Read also The Israeli government is cornered by the Pegasus revelations
Those revelations were painful not only for NSO, but also for the Israeli government, which maintains close ties to the local cybersecurity sector. Many NSO employees have a history with the Israeli intelligence services, and the technology of NSO and its peers may only be sold with an export license from the Israeli Ministry of Defense.
According to the Israeli business newspaper Calcalist In response to the affair, the ministry recently narrows the list countries to which cybersurveillance technology may be sold. Of the 102 countries, 65 were scrapped, including Saudi Arabia and Hungary.
Lawsuits
Since the revelations about Pegasus, the problems for NSO have been mounting: the US government, along with industry peer Candiru, placed the company on its sanctions list last month, barring it from access to US technology, a move that was also seen as a significant step. tap the fingers of the Israeli government.
Last month, Apple also filed a lawsuit against NSO, as did Meta, the parent company of Facebook and WhatsApp.
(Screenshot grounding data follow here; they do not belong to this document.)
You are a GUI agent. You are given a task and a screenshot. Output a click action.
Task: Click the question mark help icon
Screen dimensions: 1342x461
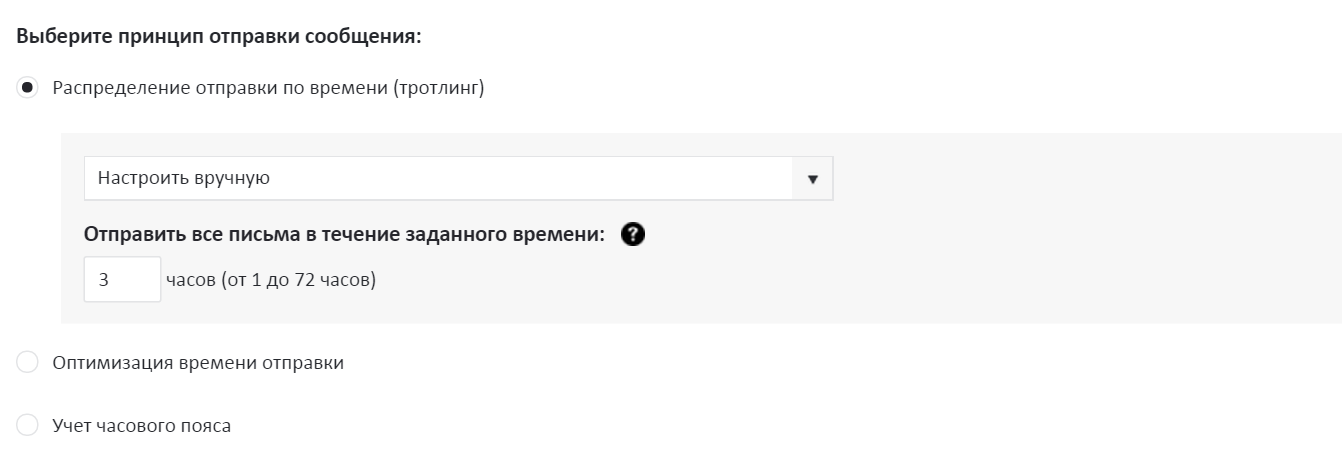(632, 235)
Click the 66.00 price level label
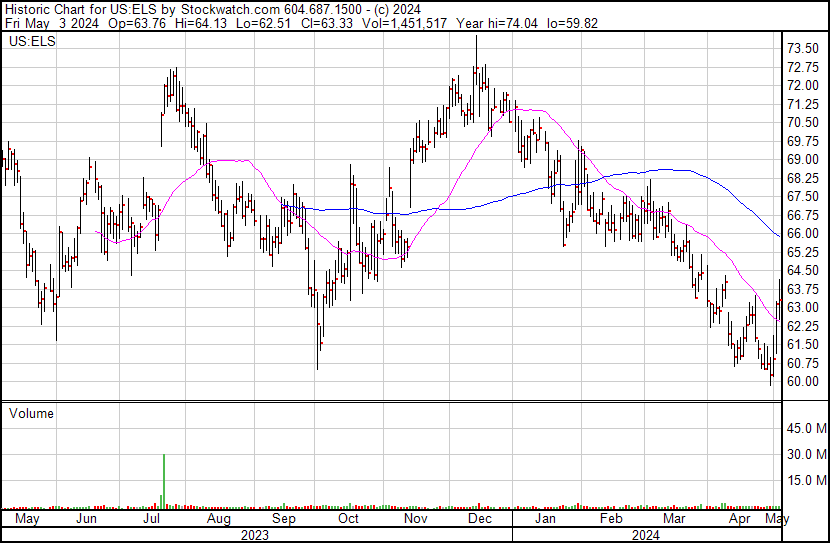The image size is (830, 543). pos(804,233)
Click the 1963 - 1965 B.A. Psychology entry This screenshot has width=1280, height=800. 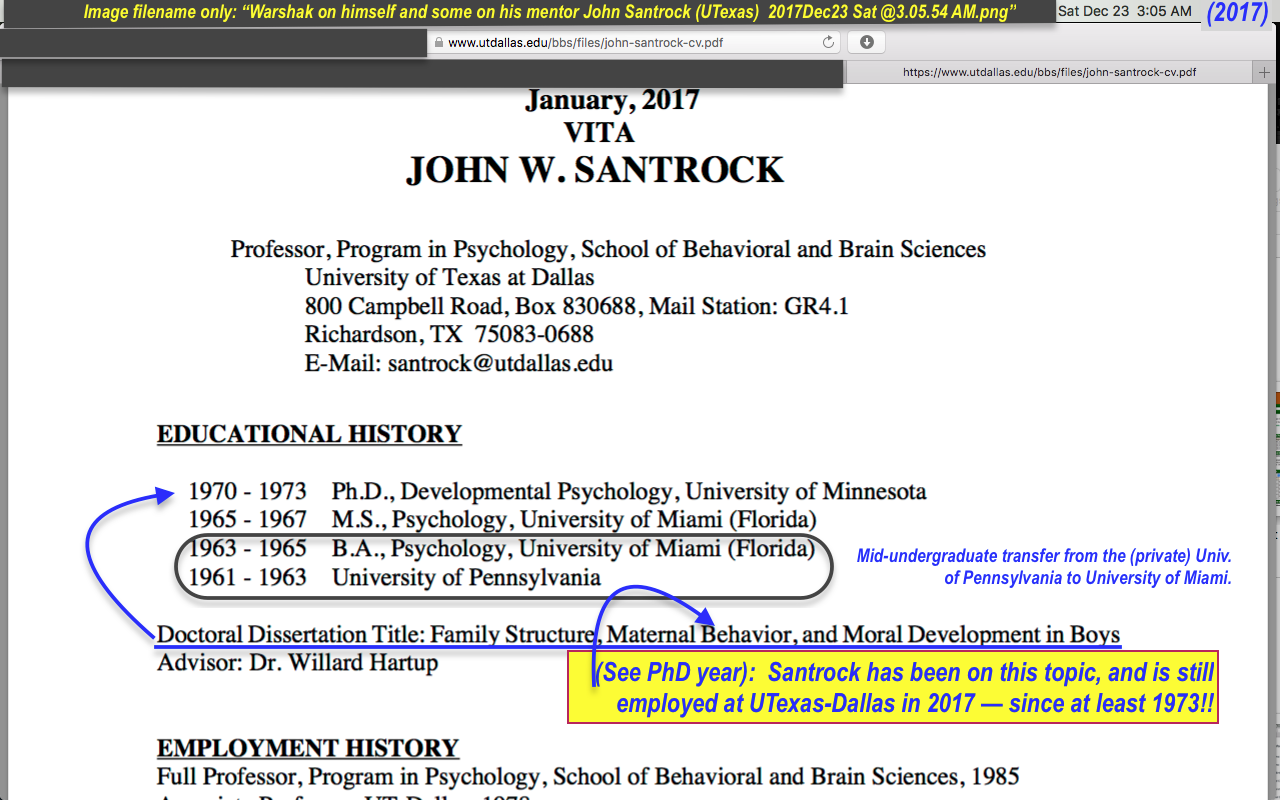click(501, 548)
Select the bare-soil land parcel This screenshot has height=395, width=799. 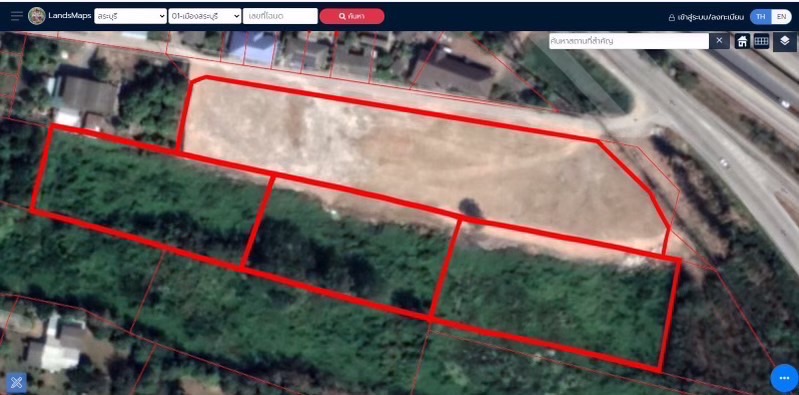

According to credit rating agency Moody’s, NSO is in dire straits: it even warned that the company might soon be unable to meet its payment obligations.
NSO writes in a Friday published statement on his website that the hack in Uganda would violate its terms of use, and that it has shut down all customers of its services pending its own investigation into the allegations that could potentially be related to the case. According to NSO, however, there is as yet no evidence that software from the company was used in the hack.